В искусстве, быть может, не в меньшей степени, чем в религии, выражено стремление к сверхрациональному пути познания, но искусство далеко не всегда ставит перед собой подобные задачи. И тем дороже те сознательные или внесознательные попытки, которые можно признать удачными. Какие-то из них углубляют русло трансцендентного кинематографа, а какие-то продолжают лучшие традиции экзистенциального и авторского кино в его трансцендентальном измерении.
Часть IIНа пороге видимого
Введение
Первую часть исследования мы посвятили анализу трансцендентально ориентированного кинематографа, восходящего к поэтическому типу мышления. В ней рассматривалась ситуация визуализации отсутствия видимых вещей. Во второй части мы сосредоточим внимание на визуализации присутствия видимых вещей. Проблема изображения вещей незримых, заявленная в первой части, не потеряет своей актуальности и во второй.
Речь здесь пойдет о таком синтезе объекта чувственного созерцания и предмета интеллектуального созерцания, при котором они обретают исконное единство в акте высшего созерцания – то, что П. Флоренский назвал «осязанием высших ноуменов вещей». Однако, и это важно в отношении не только широко трактуемого художественного опыта, но и опыта религиозного, акт высшего созерцания является одновременно и актом эстетического восприятия.
Исходный посыл трансцендентально ориентированного кинематографа тот же самый, что и у иконописи: в совершенстве изобразить таинственные черты невидимого мира. Разумеется, к подобному идеалу можно только стремиться. О его полном достижении не идет и речи. Псевдо-Дионисий Ареопагит говорит о том, что Бог как причина чувственно-воспринимаемого и умопостигаемого бытия не является тем, что мы можем воспринять чувством и постичь мыслью. Однако язык метафор столь понятен нашей душе и так много значит для нашей картины мира, что пренебречь им не получится. Да этого и не нужно делать.

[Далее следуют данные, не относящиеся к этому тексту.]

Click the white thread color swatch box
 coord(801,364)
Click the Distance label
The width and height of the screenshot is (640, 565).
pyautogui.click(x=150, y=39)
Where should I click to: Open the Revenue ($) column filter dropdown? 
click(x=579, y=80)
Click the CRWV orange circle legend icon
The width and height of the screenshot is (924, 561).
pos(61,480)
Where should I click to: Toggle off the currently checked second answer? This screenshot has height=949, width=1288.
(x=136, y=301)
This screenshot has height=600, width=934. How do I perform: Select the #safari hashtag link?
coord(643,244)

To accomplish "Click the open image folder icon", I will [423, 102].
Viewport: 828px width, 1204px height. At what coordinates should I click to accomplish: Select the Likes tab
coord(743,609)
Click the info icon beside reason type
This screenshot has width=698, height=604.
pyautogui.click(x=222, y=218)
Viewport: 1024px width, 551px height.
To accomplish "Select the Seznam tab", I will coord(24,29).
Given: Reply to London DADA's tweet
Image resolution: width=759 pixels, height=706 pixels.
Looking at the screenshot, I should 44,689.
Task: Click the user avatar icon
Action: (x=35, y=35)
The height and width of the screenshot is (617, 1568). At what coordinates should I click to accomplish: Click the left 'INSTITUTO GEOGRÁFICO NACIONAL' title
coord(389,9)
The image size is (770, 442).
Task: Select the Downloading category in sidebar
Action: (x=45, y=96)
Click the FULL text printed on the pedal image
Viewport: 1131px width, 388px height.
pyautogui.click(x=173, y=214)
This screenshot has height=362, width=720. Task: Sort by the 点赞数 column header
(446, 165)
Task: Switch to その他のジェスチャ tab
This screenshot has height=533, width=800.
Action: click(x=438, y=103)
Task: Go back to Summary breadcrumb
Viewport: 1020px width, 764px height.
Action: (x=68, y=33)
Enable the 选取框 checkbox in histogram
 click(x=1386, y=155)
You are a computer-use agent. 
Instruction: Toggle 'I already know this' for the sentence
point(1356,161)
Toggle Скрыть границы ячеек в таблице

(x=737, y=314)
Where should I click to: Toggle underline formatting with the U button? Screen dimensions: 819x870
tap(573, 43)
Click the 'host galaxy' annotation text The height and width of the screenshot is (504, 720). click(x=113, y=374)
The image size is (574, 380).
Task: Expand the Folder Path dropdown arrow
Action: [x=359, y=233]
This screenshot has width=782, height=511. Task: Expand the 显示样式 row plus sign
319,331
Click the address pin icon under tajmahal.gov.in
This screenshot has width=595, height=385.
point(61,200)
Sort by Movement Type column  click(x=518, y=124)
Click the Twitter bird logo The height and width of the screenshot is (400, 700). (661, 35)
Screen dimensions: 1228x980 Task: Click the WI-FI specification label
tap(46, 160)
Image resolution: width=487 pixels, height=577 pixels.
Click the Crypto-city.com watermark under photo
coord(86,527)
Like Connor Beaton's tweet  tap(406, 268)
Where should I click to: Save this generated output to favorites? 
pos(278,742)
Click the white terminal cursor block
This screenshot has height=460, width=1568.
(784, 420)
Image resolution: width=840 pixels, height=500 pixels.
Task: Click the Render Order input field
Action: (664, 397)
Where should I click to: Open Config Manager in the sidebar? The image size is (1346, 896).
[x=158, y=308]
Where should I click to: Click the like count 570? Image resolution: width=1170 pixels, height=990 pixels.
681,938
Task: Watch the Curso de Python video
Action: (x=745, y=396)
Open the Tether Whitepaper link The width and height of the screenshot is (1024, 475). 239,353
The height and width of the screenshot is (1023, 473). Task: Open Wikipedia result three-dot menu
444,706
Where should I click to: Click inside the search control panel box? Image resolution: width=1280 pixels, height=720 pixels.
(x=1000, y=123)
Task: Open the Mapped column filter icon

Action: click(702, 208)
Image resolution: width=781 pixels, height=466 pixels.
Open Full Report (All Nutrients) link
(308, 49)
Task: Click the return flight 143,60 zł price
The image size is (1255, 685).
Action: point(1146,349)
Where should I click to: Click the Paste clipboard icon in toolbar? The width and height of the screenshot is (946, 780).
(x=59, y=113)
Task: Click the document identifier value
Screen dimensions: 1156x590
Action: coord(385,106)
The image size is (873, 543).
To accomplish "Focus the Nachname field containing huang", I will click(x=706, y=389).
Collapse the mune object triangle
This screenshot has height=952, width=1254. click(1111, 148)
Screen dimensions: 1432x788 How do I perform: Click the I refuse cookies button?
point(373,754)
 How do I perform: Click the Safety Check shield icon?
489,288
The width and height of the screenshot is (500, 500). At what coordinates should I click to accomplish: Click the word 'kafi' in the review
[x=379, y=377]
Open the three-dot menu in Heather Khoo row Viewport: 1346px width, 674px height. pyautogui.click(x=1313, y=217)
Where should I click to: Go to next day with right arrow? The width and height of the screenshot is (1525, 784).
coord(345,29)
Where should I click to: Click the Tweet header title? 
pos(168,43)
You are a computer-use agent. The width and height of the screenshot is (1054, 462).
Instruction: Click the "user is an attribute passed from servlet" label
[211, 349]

Зигфрид Кракауэр в работе «Природа фильма. Реабилитация физической реальности» настаивает на том, что кино – это ворота во внутренний мир человека, а вовсе не препятствие, преграждающее нам дорогу. Так он пытается защитить десятую музу от нападок литераторов. «Валери убежден, – пишет Кракауэр, – что исключительная привязанность кино к внешнему миру отвлекает нас от всего умственного, что его тяготение к материальным фактам мешает нам жить духовной жизнью – ее душит наша полная погруженность в экранное изображение внешней жизни»[81]. Полемизируя с художниками слова своего времени, Кракауэр формулирует эстетическое кредо кинематографа: «Придерживаясь внешней оболочки вещей, фильм как бы становится самим собой»[82]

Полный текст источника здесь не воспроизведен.